What this society values is a black person who will not challenge their racial innocence and believes it from his or her heart, there can be no faking it like when they see Sharpton and Jackson playing both ends. Obama reassures the majority and certian blacks that he wants racial peace and will not play games (particularly whites) their sense of racial morality.
Posted 08 Feb 2007 at 4:08 pm ¶
Just Wondering wrote:
Kim wrote:
Just Wondering…
Is that all you do?
Ha!
Yes, much of what I read here just makes me go hmmmm …
Posted 08 Feb 2007 at 4:29 pm ¶
Just Wondering wrote:
Eric:
You personify the blatant hypocrisy of many commenters here when you use phrases like “White Amerikkkans.”
And the fact that you used that term to describe me is both hateful and wrong.
I believe you owe me an apology.
Posted 09 Feb 2007 at 11:53 am ¶
Carmen Van Kerckhove wrote:
Eric, please chill with the kkk references, thanks.
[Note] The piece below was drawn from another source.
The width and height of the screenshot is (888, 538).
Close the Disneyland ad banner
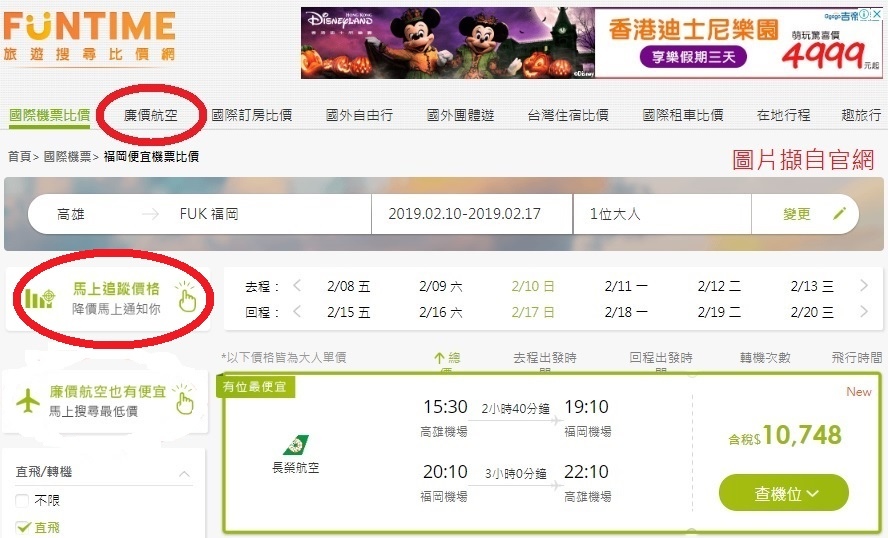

Let’s not go down that road again.
Posted 09 Feb 2007 at 12:07 pm ¶
eric daniels wrote:
Sorry Carmen I won’t use kkk in regards to a ethnic group again. Just wondering, what apoglogy do I owe you? nothing your white angst is begining to bore me, what would Limbaugh think?
Posted 09 Feb 2007 at 1:28 pm ¶
Just Wondering wrote:
Eric, you basically called me a Klansman, which I find offensive.
But you are saying I should just get over it? That I’m being too sensitive? You didn’t intend to harm me?
I thought those were phrases only white people used in response to claims of racism???
The hypocrisy continues!
Posted 09 Feb 2007 at 5:21 pm ¶
merq wrote:
Eric Daniels:
Gotta tell you, man… I’m black, and I can’t take anyone who says “Amerikkka” seriously. It’s just… not cool (or particularly clever).
Just Wondering:
Is there any white-racist nonsense you won’t try to defend? You sicken me even more than virulent, frothy-mouthed racists. At least, they have the courage of their convictions. You just bore with your ceaseless attempts to explain away e-ve-ry damn fuck-up by a white speaker.
Apologies, Carmen, but I’ve never been good at diplomacy.
Posted 09 Feb 2007 at 6:31 pm ¶
Kai wrote:
Just Wondering,
Um, do you have a point to make, or are you just like poking a dude in the shoulder trying to pick a fight?
Because, well, if you think it’s offensive being called a Klansman, imagine how offensive it is to be actually attacked by Klansmen. In fact I’d say it’s quite a bit worse. So please, no more Fallacious Flips (TM The Unapologetic Mexican). No more Colorblind Racism (via Rachel’s Tavern) lines of argumentation. No more whining about Political Correctness. None of those tired Limbaughesque parlor games work here. Those puzzles are solved, amigo. We’re movin on.
So if you honestly believe that white racism and its hyper-abundantly documented corporeality is a figment of the imagination of people of color, and that if we all just stopped complaining about social injustice then racism would just go away, then frankly there are probably way better places in the blogosphere for you to hang out than here. Not that you can’t lurk here; I’m just sayin, there might not be much to say.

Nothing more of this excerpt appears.